"Fit and Finish is what most people who are used to the guns a few decades ago expect....gorgeous finishes, manufacturing tolerances so close you'd think it was a single piece, amazing wood selection, etc."
Well first, the good trees have mostly been cut down. You might as well try to find enough live chestnut to build a split rail fence and a barn.
What are you thinking of, Registered Magnums and Pythons? National Match .45s from before WWII?
A few decades ago S&W and Colt really made some crap. We're talking the '70s and '80s, right? I know the major makers made some junk in the '60s - think about Winchester's post-1964 fiascos when they redesigned everything. Maybe it worked, but it was an ugly and cheap move.

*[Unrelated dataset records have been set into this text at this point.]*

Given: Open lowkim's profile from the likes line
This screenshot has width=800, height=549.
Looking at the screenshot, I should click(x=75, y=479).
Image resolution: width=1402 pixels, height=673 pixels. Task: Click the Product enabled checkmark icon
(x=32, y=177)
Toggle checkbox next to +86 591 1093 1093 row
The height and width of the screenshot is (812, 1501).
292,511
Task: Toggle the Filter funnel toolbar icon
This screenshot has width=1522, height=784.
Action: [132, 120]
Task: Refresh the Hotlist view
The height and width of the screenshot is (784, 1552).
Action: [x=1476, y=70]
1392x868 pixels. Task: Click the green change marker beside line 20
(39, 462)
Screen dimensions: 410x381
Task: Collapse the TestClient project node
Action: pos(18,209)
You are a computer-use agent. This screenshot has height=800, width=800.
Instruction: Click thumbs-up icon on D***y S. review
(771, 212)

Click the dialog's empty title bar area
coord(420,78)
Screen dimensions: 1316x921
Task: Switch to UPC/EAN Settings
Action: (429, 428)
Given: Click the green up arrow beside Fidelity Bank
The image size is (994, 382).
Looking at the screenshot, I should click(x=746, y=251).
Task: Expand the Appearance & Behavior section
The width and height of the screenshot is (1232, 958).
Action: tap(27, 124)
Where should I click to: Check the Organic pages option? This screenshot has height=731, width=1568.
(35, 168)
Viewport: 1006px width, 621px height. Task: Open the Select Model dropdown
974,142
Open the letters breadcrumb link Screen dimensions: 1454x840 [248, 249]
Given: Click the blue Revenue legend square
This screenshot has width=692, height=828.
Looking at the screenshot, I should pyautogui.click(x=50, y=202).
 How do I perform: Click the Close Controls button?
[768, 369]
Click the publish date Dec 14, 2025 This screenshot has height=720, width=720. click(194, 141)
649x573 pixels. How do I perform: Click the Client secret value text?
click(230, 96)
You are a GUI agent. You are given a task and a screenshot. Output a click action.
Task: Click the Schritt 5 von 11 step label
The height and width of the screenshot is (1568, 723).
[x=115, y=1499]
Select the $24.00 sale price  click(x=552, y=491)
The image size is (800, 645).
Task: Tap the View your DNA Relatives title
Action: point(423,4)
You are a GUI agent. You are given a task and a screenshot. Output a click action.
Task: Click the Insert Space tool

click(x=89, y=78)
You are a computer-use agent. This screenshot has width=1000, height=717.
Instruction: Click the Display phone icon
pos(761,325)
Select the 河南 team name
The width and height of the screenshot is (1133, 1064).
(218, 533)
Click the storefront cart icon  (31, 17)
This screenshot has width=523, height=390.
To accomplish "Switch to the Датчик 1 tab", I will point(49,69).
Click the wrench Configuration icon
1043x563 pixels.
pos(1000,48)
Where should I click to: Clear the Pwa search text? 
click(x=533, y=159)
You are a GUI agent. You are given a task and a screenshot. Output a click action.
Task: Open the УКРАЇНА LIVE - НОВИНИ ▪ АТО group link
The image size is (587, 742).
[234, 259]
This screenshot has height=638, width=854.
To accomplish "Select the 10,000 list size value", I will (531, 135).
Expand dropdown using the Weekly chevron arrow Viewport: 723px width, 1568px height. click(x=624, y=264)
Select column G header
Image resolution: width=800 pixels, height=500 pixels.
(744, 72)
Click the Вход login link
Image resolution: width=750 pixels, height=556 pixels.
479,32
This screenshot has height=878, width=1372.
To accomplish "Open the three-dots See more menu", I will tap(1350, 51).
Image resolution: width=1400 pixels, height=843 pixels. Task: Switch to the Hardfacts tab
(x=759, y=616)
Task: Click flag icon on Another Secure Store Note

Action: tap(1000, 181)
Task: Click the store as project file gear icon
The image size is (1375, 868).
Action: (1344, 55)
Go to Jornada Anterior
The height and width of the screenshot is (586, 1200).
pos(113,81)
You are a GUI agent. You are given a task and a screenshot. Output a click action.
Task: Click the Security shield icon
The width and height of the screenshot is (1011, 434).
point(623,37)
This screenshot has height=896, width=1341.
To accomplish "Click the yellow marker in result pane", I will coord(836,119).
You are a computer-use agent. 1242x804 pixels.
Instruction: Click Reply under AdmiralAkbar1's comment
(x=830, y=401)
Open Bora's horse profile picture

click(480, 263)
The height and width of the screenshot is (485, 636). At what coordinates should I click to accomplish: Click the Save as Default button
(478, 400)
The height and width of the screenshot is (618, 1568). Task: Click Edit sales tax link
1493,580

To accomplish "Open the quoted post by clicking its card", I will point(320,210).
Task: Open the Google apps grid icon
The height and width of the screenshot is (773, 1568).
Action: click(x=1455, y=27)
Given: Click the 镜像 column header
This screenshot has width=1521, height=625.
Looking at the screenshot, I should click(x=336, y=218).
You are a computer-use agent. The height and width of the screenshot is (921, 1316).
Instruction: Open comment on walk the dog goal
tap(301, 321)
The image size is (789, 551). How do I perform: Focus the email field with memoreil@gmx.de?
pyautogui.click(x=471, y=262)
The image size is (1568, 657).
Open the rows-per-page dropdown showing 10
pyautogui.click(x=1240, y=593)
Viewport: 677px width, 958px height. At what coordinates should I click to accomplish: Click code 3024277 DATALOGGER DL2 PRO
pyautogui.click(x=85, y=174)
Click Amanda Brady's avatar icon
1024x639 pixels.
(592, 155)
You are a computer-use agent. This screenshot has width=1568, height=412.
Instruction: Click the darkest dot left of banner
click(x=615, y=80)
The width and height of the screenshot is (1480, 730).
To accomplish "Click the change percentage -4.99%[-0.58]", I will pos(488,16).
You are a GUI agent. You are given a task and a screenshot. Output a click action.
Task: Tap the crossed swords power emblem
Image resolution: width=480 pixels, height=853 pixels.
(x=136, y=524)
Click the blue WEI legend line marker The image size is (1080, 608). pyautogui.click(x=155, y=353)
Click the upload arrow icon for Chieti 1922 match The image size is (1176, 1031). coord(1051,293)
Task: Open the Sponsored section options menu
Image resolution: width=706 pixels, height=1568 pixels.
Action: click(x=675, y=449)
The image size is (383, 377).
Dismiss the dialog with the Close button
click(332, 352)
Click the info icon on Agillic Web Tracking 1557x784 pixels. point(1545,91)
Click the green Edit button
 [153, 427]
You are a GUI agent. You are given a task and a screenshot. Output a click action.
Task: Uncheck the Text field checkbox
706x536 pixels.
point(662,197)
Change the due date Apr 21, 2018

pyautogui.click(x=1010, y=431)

I've been shooting since the '50s and they made plenty of trash back then too. You simply cannot focus on the best of the best and ignore the millions of H&R guns, the millions of Iver Johnson guns and the long guns made by Crescent for just about every hardware store in the country. My father had one, an Essex 16 ga. SxS, back before WWII and it was shot loose in the matter of a handful of years (5 I think, but I could ask him if it matters, he's still alive) and sold off for next to nothing by his brother after WWII started.
The beautiful old guns that we see today are just the suvivors. In 50 or 100 years they'll be talking about guns from Brown, Wilson, USFA and all the expensive favorites from the custom builders.